How do you lock your bike on the 1-up?


----------



## JohnJ80 (Oct 10, 2008)

steadite said:


> steel has 3X the stiffness if aluminum, so you'd expect flex from aluminum more so than steel


Look at the wide bracket that holds the 1upUSA. It's a very substantial foundation for the rack. I don't find it springs much at all.

j.


----------



## 1362 (Sep 12, 2010)

Received mine on Friday, so typical 10 day shipping. really wanted to the black version but couldn't pony another $100 on top of the $500. Well, Super, Super simple mounting of the brackets and loading bikes. This is exactly what I expected for the money and from the design. It is why I chose this rack over all the others, the obvious simplicity and ease of loading without velcro straps around tires, and other nonsense.
Great for my first ride today. Solid.


----------



## chuckc1971 (Jul 31, 2002)

teelow said:


> You can expand it to carry up to 4 bikes...


I really want one of these, but the website indicates you can only carry up to 3 bikes, not 4.

"This 1 bike Add-On mounts to the 1 bike Hitch system or another Add-On for up to a 3 bike carrier."

Do you know something not on the website?


----------



## JohnJ80 (Oct 10, 2008)

This gets asked and asked again.

It's 3 bikes on a 1.25" hitch and 4 bikes on a 2" hitch. It's not the rack, it's the hitch capacity per spec. It's the tongue weight spec of the various hitch sizes.

http://www.1upusa.com/class_hitch.htm

They really ought to make this more prominent on the website.


----------



## JimmyNeutron10101 (Jan 3, 2011)

I ask 1upUSA this about 2 weeks ago and this is their official response.

"I saw on your website that the maximum bikes I can transport is three. Is three the max for 1 1/4" receiver and the 2" receiver can transport four bikes? I may need another add-on later to carry a total of four(4) bikes (or even 5 bikes) and just want to make sure it will work and safe to do so."

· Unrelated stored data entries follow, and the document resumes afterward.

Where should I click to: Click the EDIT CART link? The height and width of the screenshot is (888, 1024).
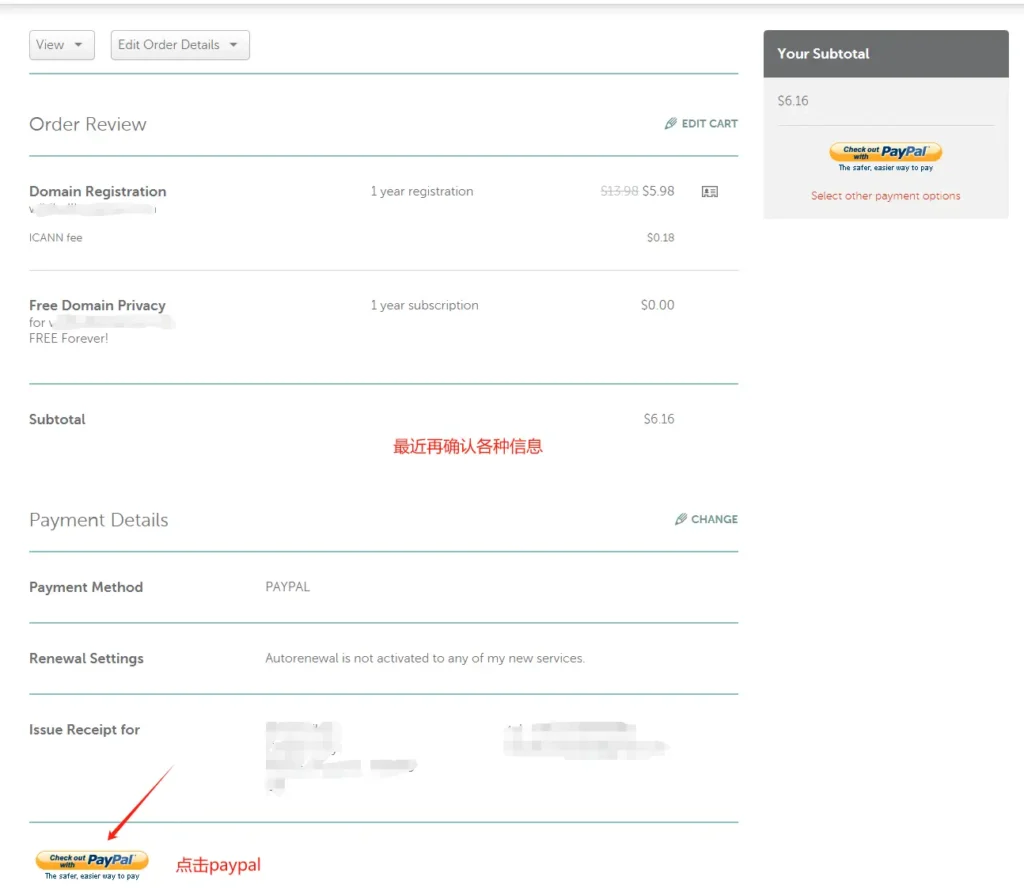(x=710, y=123)
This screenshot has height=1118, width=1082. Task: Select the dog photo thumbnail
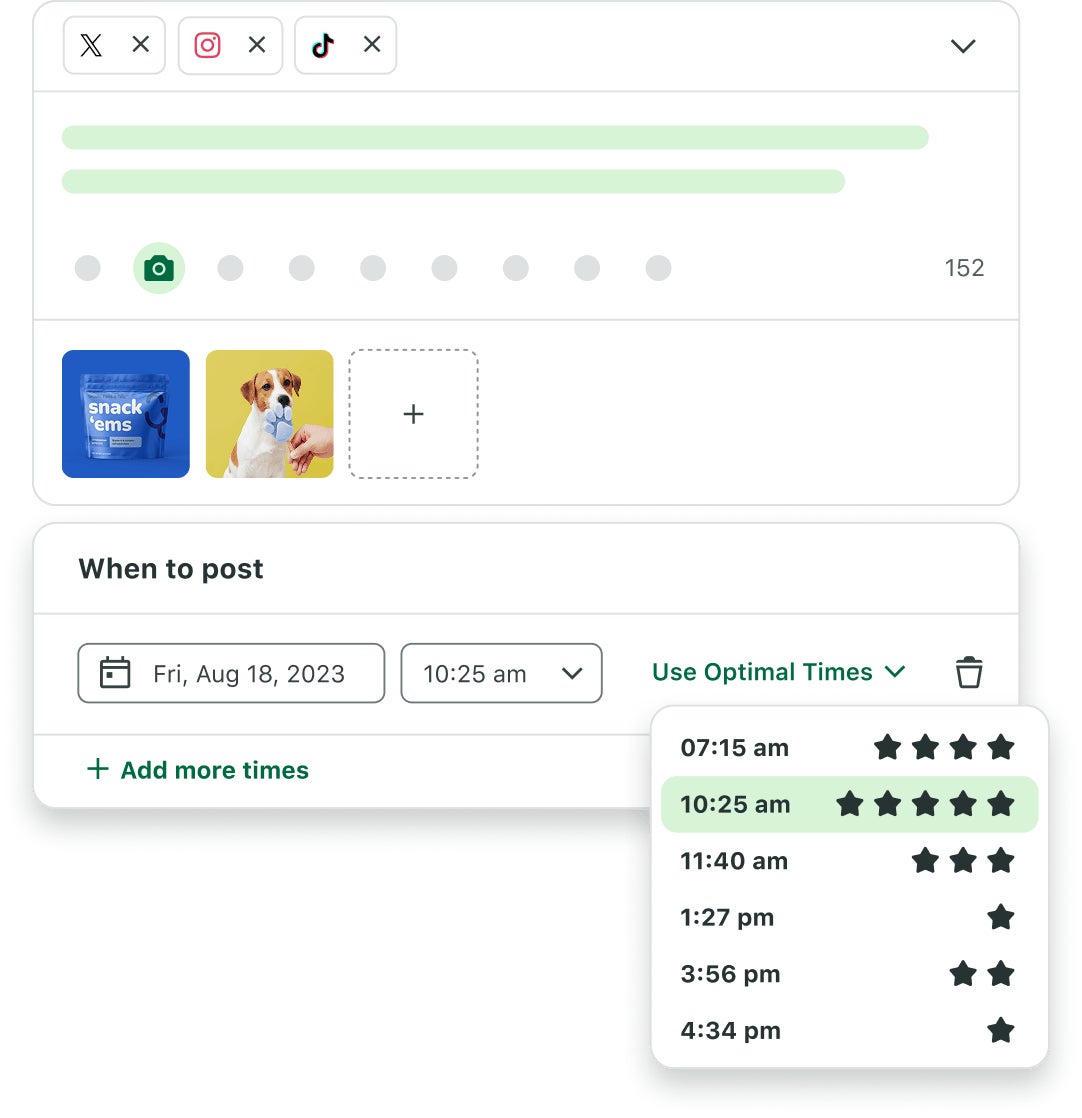(269, 414)
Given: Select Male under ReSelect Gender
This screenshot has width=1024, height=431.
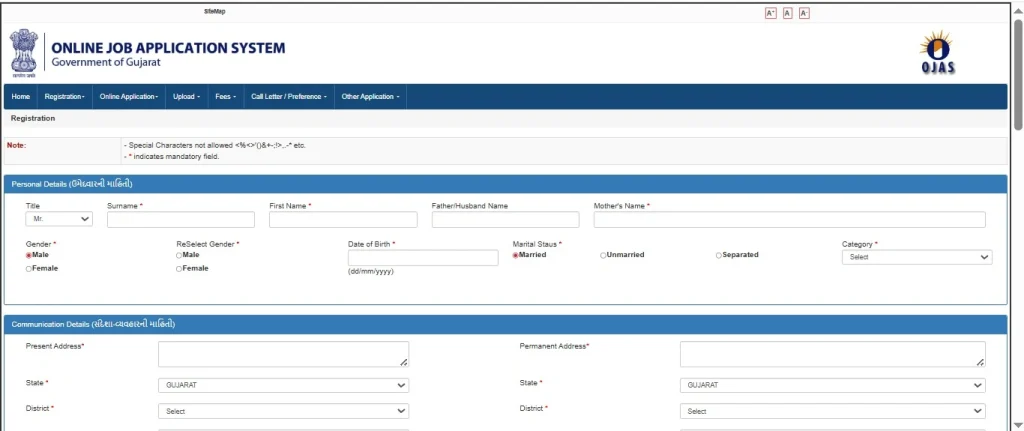Looking at the screenshot, I should (x=179, y=255).
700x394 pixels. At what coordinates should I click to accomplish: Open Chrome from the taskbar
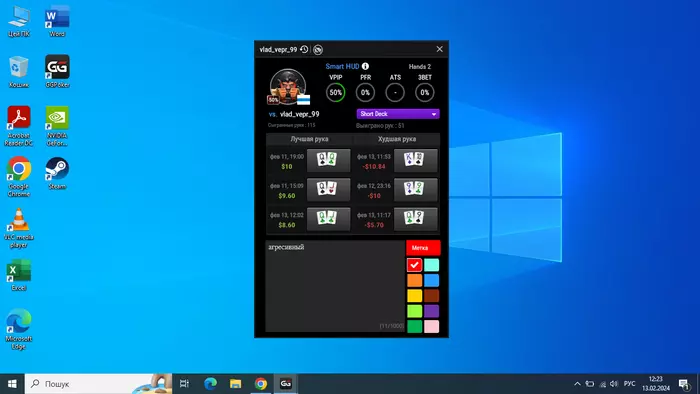(x=261, y=384)
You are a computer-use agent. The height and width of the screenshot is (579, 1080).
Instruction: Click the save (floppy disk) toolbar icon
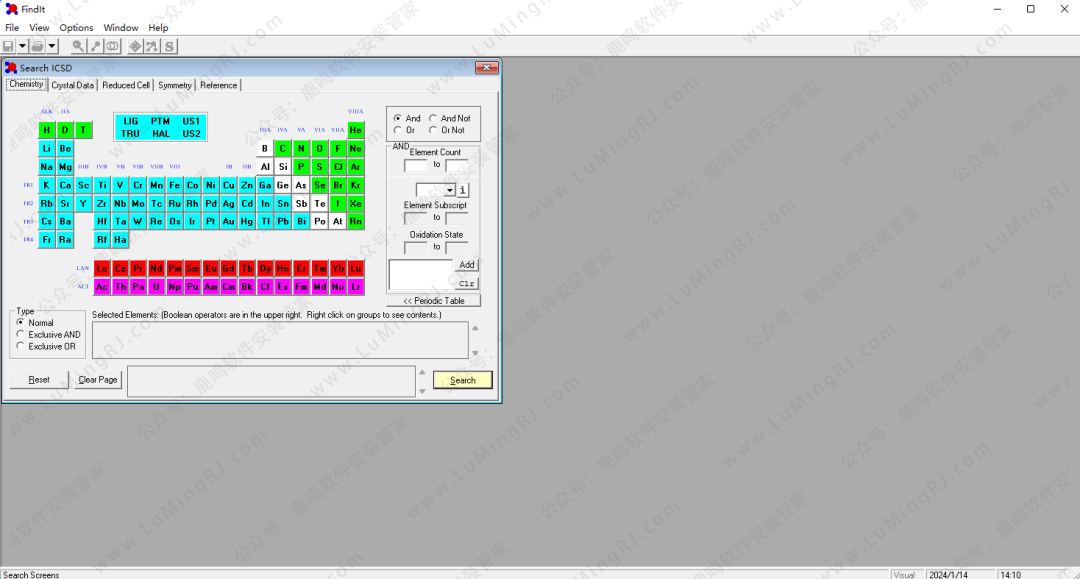pyautogui.click(x=8, y=46)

> Our rack will support 4 bikes. However it will sway quite a bit more with the 4th bike on which is why we do not recommend it.


----------



## chuckc1971 (Jul 31, 2002)

Sorry for asking a repeat question and thanks for answering.


----------



## 1362 (Sep 12, 2010)

I never even saw an actual 2". I only saw what is 2" adapter plate standard on a 1.25" bar. Therefore even if you got the 2" it is still the 1.25". There is no difference. You are asking a lot out of one hitch, 5 bikes. What I would suggest is ..... Get a towable short flatbed trailer. That could haul 5 bikes and a cooler to boot ! The price would be close to same.
Brian


----------



## JohnJ80 (Oct 10, 2008)

a 2" receiver has a higher load limit (tongue weight capacity) than does the 1.25". It depends on the hitch, the rack doesn't care and can hold 4 bikes either way.

J.


----------



## michaeldorian (Nov 17, 2006)

Ray66 said:


> I'm with Boy1dr ... *1UP vc Kuat NV or Sherpa *..... If only Kuat made a 1 Bike Tray, with their signature Bike Stand Clamp.
> 
> Comments ?


I'm curious about the same thing. Pretty much narrowed it down between the Kuat NV and the 1Up. This is mostly going to carry AM or FR/DH bikes. It's going on a WRX Wagon.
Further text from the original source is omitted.